AUTHORITY MUTUAL AGREEMENT
|The Competent Authorities of the United
States of America and Spain hereby enter into the following agreement (“the
Agreement”) regarding the treatment of limited liability companies (“LLCs”),
S corporations, and other business entities treated as partnerships or disregarded
entities for U.S. tax purposes, under the Convention Between the United States
of America and the Kingdom of Spain for the Avoidance of Double Taxation and
the Prevention of Fiscal Evasion with Respect to Taxes on Income, Together
with a Related Protocol, signed at Madrid on February 22, 1990 (“the
Treaty”). The Agreement is entered into under paragraph 3 of Article
26 (Mutual Agreement Procedure).
|1.) Definition of "any other
body of persons” under Article 3(1)(d)
|Under paragraph 4 of the Protocol the
term “any other body of persons” contained within Article 3(1)(d)
(General Definitions) is understood to include an estate, a trust, or a partnership.
The Competent Authorities agree that the term “any other body of persons,”
is also understood to include an LLC or other entity, whether organized within
or without the United States, that for U.S. federal tax purposes is treated
either as a partnership or is disregarded as an entity separate from its owners.
|Consistent with the agreement regarding
paragraph 4 of the Protocol, the Competent Authorities agree that paragraph
5(b) of the Protocol will be interpreted to reflect that income received by
an LLC, or other entity, whether organized within or without the United States,
that is treated for U.S. federal tax purposes as a partnership or disregarded
as an entity separate from its owner, will be treated as income derived by
a resident of the United States to the extent that income received by the
LLC or other entity is subject to U.S. tax as the income of a U.S. resident.
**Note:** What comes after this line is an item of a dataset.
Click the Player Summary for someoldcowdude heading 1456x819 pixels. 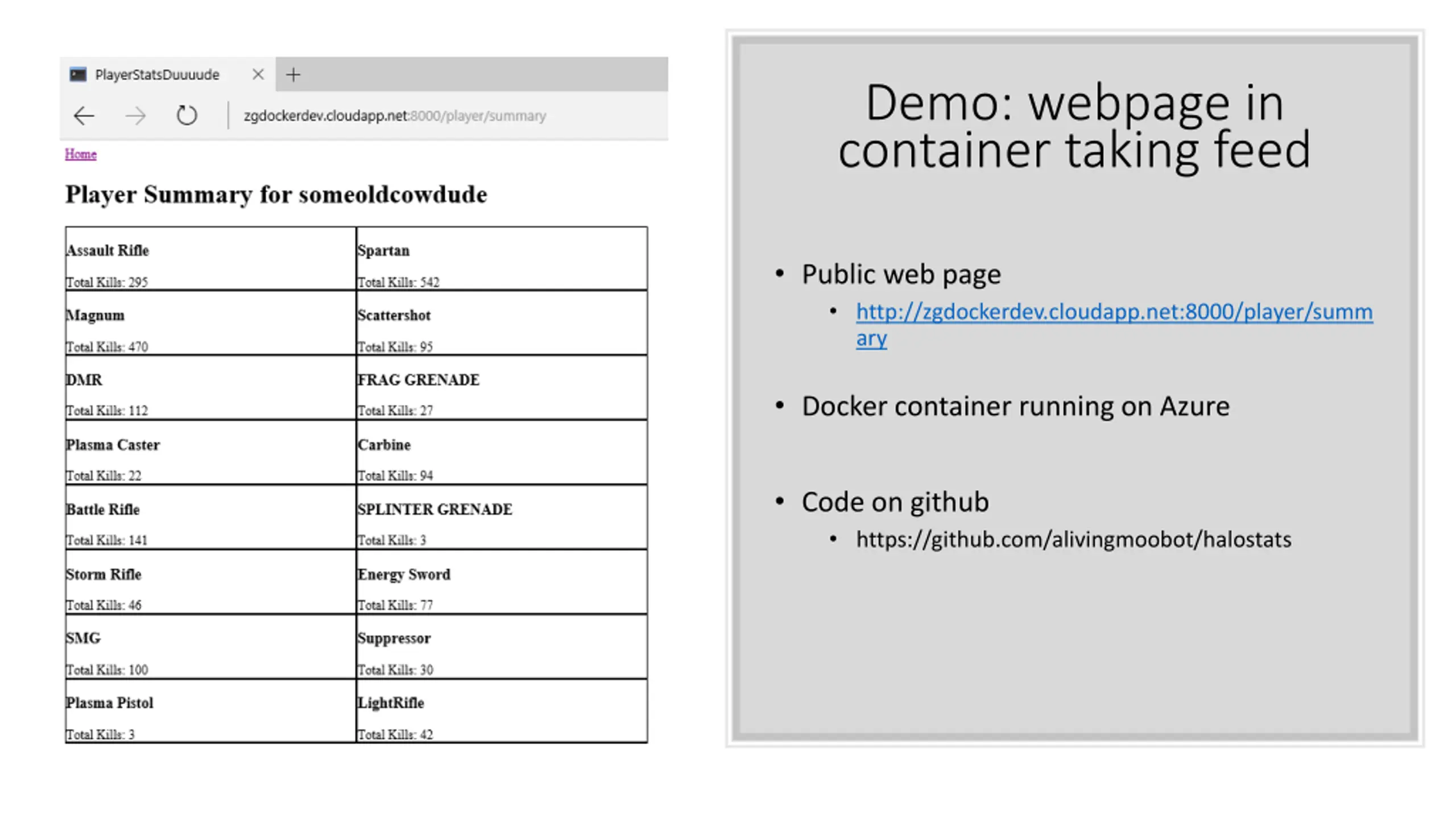tap(276, 195)
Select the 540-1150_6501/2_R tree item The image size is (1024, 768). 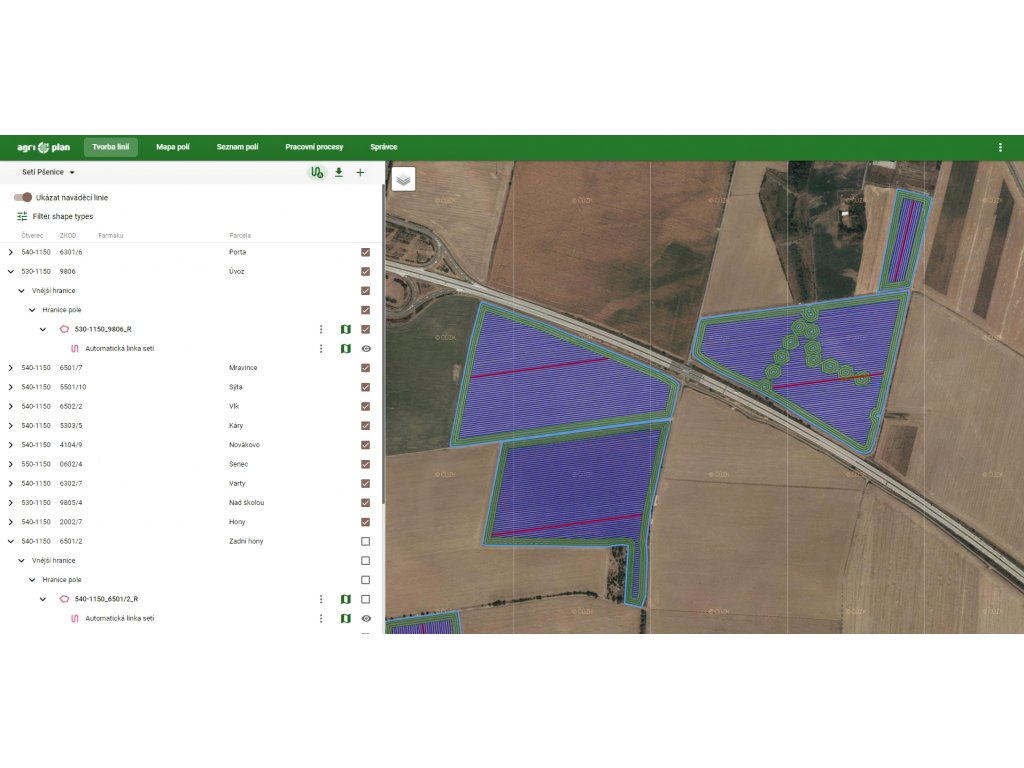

Similarly, the Competent Authorities agree that income received by an S corporation
will be treated as derived by a resident of the United States to the extent
that the income received by the S corporation is subject to U.S. tax as the
income of a U.S. resident.
|For example, if a U.S. LLC that is treated
for U.S. federal tax purposes as a partnership receives a royalty payment
from Spain, and the U.S. LLC has two members with equal interest in the LLC,
one Spanish resident and one U.S. resident, the LLC may claim treaty benefits
as a U.S. resident with respect to 50% of the royalty payment because 50%
of the payment is subject to tax in the United States in the hands of a U.S.
|2.) Appropriate procedure for
claiming treaty benefits
|a.) A U.S. LLC that is treated as a partnership
for U.S. tax purposes may request a certificate of residence on Form 6166
in the same manner as a partnership. The Form 6166 will confirm the filing
of Form 1065, U.S. Return of Partnership Income, by the LLC and include an
attachment that lists the members of the LLC that are residents of the United
States according to Internal Revenue Service records. The LLC, in turn, is
expected to provide information concerning the percentage ownership of the
LLC represented by the listed members from its internal records directly to
the foreign withholding agent. For example, if a U.S. resident owns a 50%
interest in the LLC, and a Canadian resident owns the remainder, the attached
list obtained from the Internal Revenue Service will identify the U.S. resident,
and the LLC will represent to the Spanish withholding agent that such resident
owns a 50% interest in the LLC.
|b.) In the case of tiered U.S. LLCs treated
as partnerships for U.S. tax purposes, treaty benefits and certification rules
that are similar to those for tiered partnerships will apply.
|c.) In the case of a U.S. LLC disregarded
as an entity separate from its owner for U.S. tax purposes, the LLC may request
a Form 6166 that states that it is a branch, division, or business unit of
its single member owner and that such single member owner is a resident of
the United States.
|d.) In the case of an LLC or other entity
organized outside the United States, similar rules apply, provided that the
LLC or other entity is treated as a partnership or is disregarded as an entity
separate from its owner for U.S. tax purposes. The LLC may request a Form
6166 that confirms it files Form 1065, U.S. Return of Partnership Income,
and that the attached list of members of the LLC are residents of the United
States, or that the LLC is a branch, division or business unit of its single
member owner and that such single member owner is a resident of the United
|e.) In the case of a U.S. corporation
that has made an election to be treated as an S Corporation for U.S. tax purposes,
such S corporation may request a Form 6166 in a manner similar to that of
a partnership. The Form 6166 will confirm that the corporation has filed Form
1120S, U.S. Income Tax Return for an S Corporation, and will attach a list
of all the shareholders who are U.S. residents for purposes of the Treaty.
|Under special circumstances when the facts
warrant further inquiry and upon a specific request from Spain, the United
States will seek to verify the truthfulness of the LLC’s representation
as to the allocation of income with respect to a particular payment.
|3.) Effective date
|Upon signature by both competent authorities,
this Agreement is effective retroactive to January 1, 1998.
|This Agreement will not be effective in
relation to periods barred by statute of limitations.